Mauvaise surprise sur les indices PMI et ISM manufacturiers aux Etats-Unis

La séance avait pourtant bien commencé, en hausse de plus de 1%, après des informations de l'agence 'Bloomberg' indiquant qu'un accord commercial entre les Etats-Unis et la Chine pourrait être signé dès la mi-mars à l'occasion d'un sommet Trump-Xi... Toutefois, la tendance s'est brusquement inversée sur le marché pétrolier après la publication d'indices d'activité manufacturière décevants aux Etats-Unis, faisant redouter un ralentissement plus prononcé que prévu outre-Atlantique.

L'ISM manufacturier est ainsi ressorti à 54,2 en février, contre 55 de consensus de place et après 56,6 en janvier. L'autre indice manufacturier, le PMI a été mesuré à 53 en lecture finale, contre 54,9 en janvier et 53,7 pour sa lecture initiale. Le consensus était également logé à 53,7 pour la lecture finale. A noter que ces indices restent bien supérieurs au seuil de 50 qui sépare la zone d'expansion de la zone de contraction de l'activité.

Enfin, l'indice du sentiment des consommateurs américains de l'Université du Michigan a lui aussi déçu en février, s'élevant à 93,8 (lecture finale) contre 95,7 de consensus et 95,5 pour la lecture préliminaire.

Moins de puits en activité, mais une production record aux Etats-Unis

Ces statistiques américaines ont conforté les opérateurs dans leur crainte d'une demande de pétrole moins dynamique que prévue en 2019, alors que les économies de nombreuses régions du monde (Inde, Chine, Europe...) montrent des signes de faiblesse. Par ailleurs, malgré l'espoir d'un accord commercial entre les Etats-Unis et la Chine, les marchés restent inquiets des effets sur la croissance des barrières douanières déjà érigées dans le monde depuis 2018.

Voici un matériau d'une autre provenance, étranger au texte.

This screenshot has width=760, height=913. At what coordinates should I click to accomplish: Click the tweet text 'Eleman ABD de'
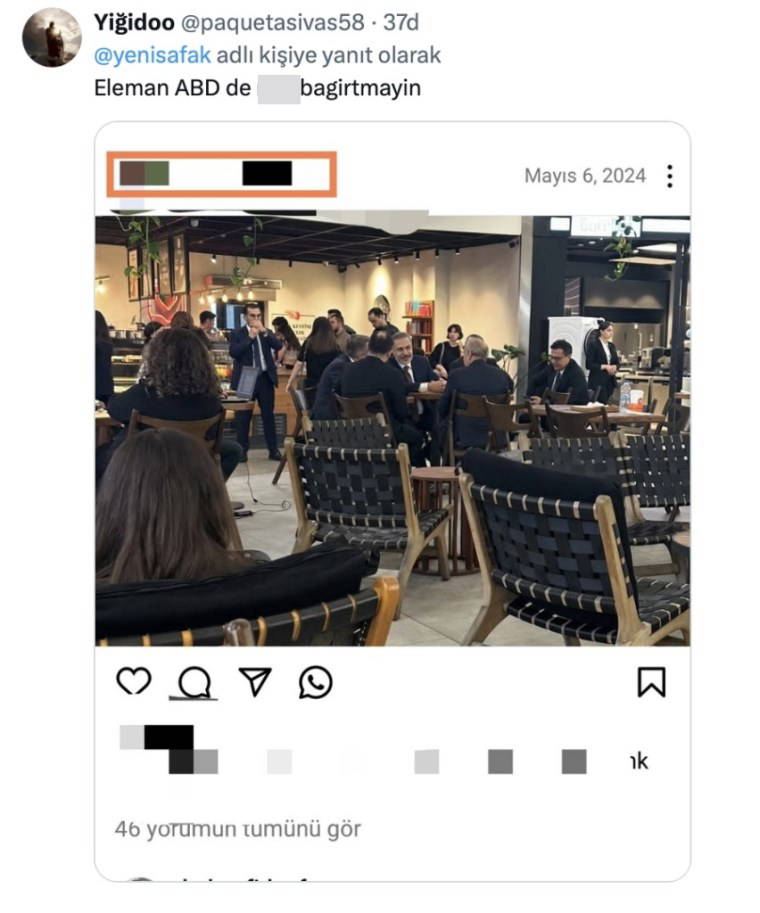pos(172,88)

Même la publication, vendredi, d'une baisse du nombre de puits de pétrole en exploitation aux Etats-Unis, pour la deuxième semaine consécutive, n'a pas permis aux cours de se redresser en fin de séance. Selon les chiffres hebdomadaires publiés par la firme Baker Hughes, le nombre de forages actifs a baissé de 10 lors de la semaine achevée vendredi, pour s'établir à 843 puits.

Depuis le début de l'année, le nombre de puits actifs américains a marqué le pas, passant de 885 plateformes en activité le 28 décembre 2018 à 843 ce vendredi. A noter qu'en dépit du recul du nombre de puits, la production américaine de brut continue d'augmenter. Elle a atteint la semaine dernière un nouveau record, au dessus de 12 millions de barils par jour, selon l'administration américaine d'information sur l'Energie (EIA).

A l'issue d'une semaine très volatile, le pétrole aura finalement reculé, de 2,6% pour le brut WTI et de plus de 3% pour le Brent sur 5 séances. Lundi, le président américain Donald Trump a fait chuter les cours en critiquant leur niveau trop élevé, mais le lendemain, les prix ont vivement rebondi, après des déclaration saoudiennes confirmant l'intention de Riyad et de ses alliés de l'Opep+ de réduire leur production au 1er semestre, voire de prolonger les coupes au second semestre 2019.